Os asilos deveriam ser lugares de memória e não esquecedouros, já que lá residem verdadeiros patrimônios vivos, repositórios de experiência individual e coletiva que nos permitiriam construir um mosaico mais colorido da nossa coexistência.
Os idosos são os guardiões do passado, e sua função social é servir de ponte entre o que passou e o presente. A memória familiar é um importante capital intersubjetivo, e a família é a primeira instituição transmissora de conhecimentos e formadora da identidade intergeracional (KAUFMAN, 2006, p. 48).
Nesse foco, os avós têm um importante papel pois substituem creches, transmitem valores e representam a maneira de viver, sentir, ser e pensar de outrora, constituindo-se em verdadeiro liame entre as gerações não sucessivas (HALBWACHS, 1990, p. 66). É o próprio indivíduo sendo considerado como patrimônio cultural vivo.
Então, se do ponto vista memorial (sem contar humanitário) os idosos são tão importantes para a sociedade, porque no Brasil não são devidamente valorizados?

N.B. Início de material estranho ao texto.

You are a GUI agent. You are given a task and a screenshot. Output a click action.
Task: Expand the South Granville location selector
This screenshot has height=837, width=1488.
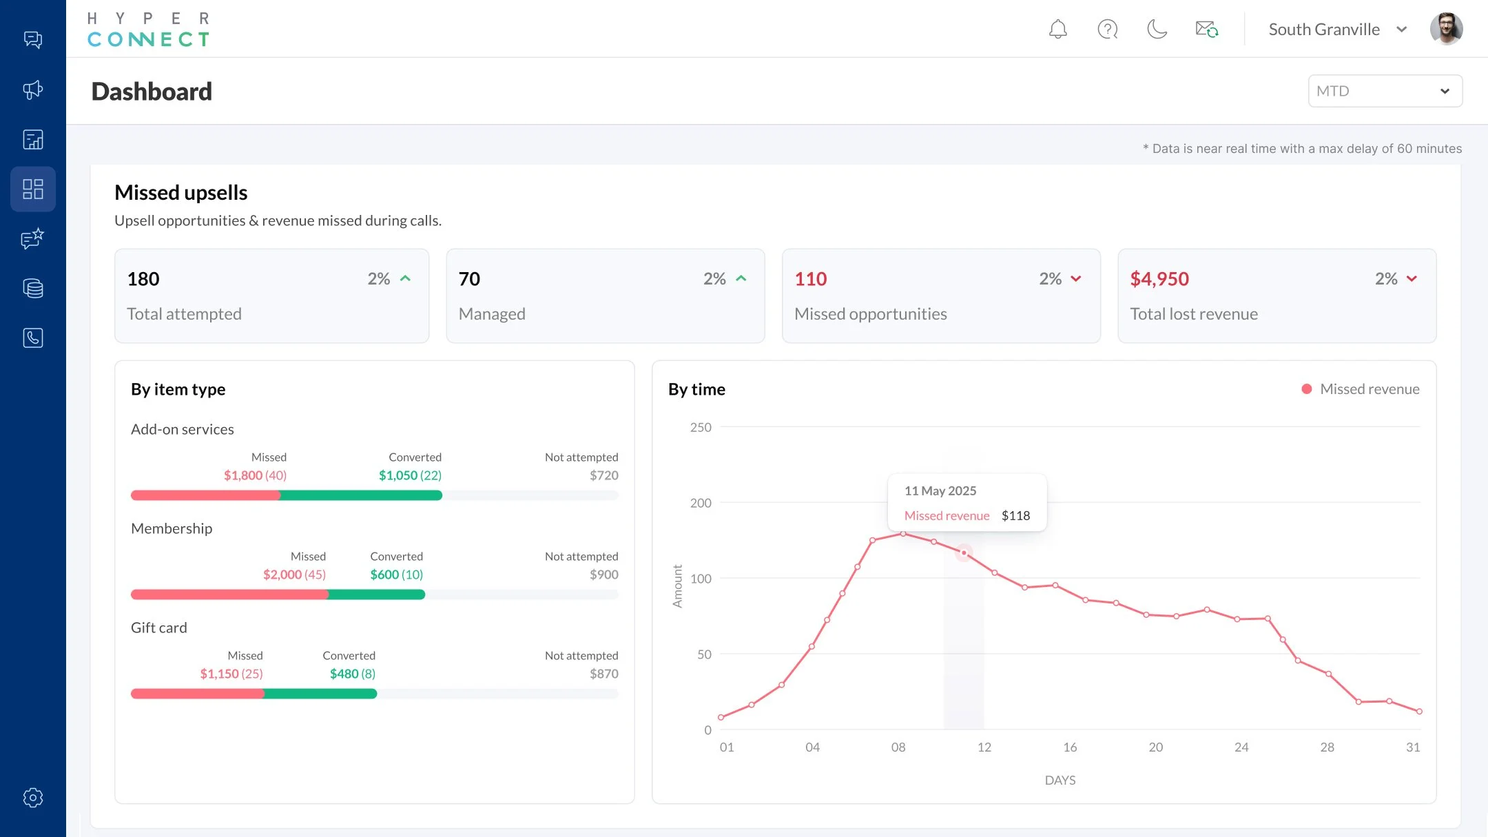[x=1336, y=29]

Talvez porque na nossa visão estranha (e tradicional escravista) o valor de uma pessoa esteja vinculado à força de trabalho. Os idosos, gastos pela máquina de moer gente que virou a economia mundial, hoje não são mais úteis, e ao contrário, dão despesas por causa das aposentadorias e benefícios.
Nessa lógica, os idosos deixam de ser um ativo social e passam a ser um fardo. A conseqüência disso, para Marilena Chauí (1994, p. 18), são as variadas formas de opressão, desde a excessiva burocracia na hora da concessão de benefícios sociais até a utilização de mecanismos psicológicos para desmerecê-los, tais como as diversas incapacidades e a incompetência social.
Parece-me que em sua idéia original, o asilo é destinado àquelas pessoas desvalidas, que não têm família ou ninguém por elas. Mas hoje, são um lugar utilizados como depósitos de gente idosa, para que lhes sejam dispensados "cuidados adequados", mas cuja estrutura profissional, inclusive quanto às regras dos estabelecimentos, não permite vislumbrá-los como locais acolhedores.
Sobre o assunto, recomendo a leitura desse artigo de Souza: http://www.nead.unama.br/site/bibdigital/pdf/artigos_revistas/34.pdf
E olhe que eu estou pensando em bons asilos, onde há apenas segregação do seio familiar e social e um jeito chato de viver pela estrutura formal de tratamento, inclusive com cerceamento da liberdade de ir e vir. Mas há aqueles em que simplesmente não se pratica o esporte do respeito à dignidade humana.
Chama também a atenção a ausência dos familiares: por falta de tempo, os dias e semanas se passam sem que os internos recebam visitas. É de partir o coração vê-los esperando (os que ainda esperam) e não receber sequer um telefonema. Ficam lá esquecidos.
Sei que o futuro de alguns de nós será um asilo. No meu caso, espero que seja um dos bons, que tratem os velhinhos com dignidade, e que lembrem que nós não somos iogurte para perder a validade. Enquanto estiver no exercício das minhas faculdades mentais, vou continuar exercendo os meus direitos fundamentais da melhor maneira (inclusive o ir e vir muito!).
Não vou aceitar ser segregada. Não vou aceitar que me dêem ordens descabidas, isso enquanto estiver no uso de minhas faculdades mentais.
E quando eu as perder, bem, aí o problema deles estará só começando.
REFERÊNCIAS
CHÁUÍ, Marilena. Os trabalhos da memória. In: BOSI, Ecléa. Memória e Sociedade. São Paulo: Companhia das Letras, p. 17-32, 1994.
HALBWACHS, Maurice. A memória coletiva. São Paulo: Revista dos Tribunais: Vértice, 1990.
KAUFMAN, Susana. Lo legado y lo próprio: lazos familiares y transmisión de memorias. In: JELIN, Elizabeth; KAUFMAN, Susana G (comps). Subjetividad y figuras de la memoria. Buenos Aires: Siglo XXI; Editora Iberoamericana, p.47-71, 2006.
Notícia de partir o coração: http://www.bbc.co.uk/portuguese/noticias/2014/06/140610_vovo_sexo_coreia_mv.shtml. A prostituição na terceira idade é um tema pouco estudado no Brasil. Aqui, acredito que acontece por razões diferentes da Coréia do Sul: lá , a promessa de solidariedade intergeracional foi quebrada pelas exigências do século XXI, e aqui, é a crônica falta de opções. Muitas pessoas que iniciam quando jovens na prostituição, nela permanecem até a idade da aposentadoria. E se conseguem se aposentar, nela permanecem para sobreviver.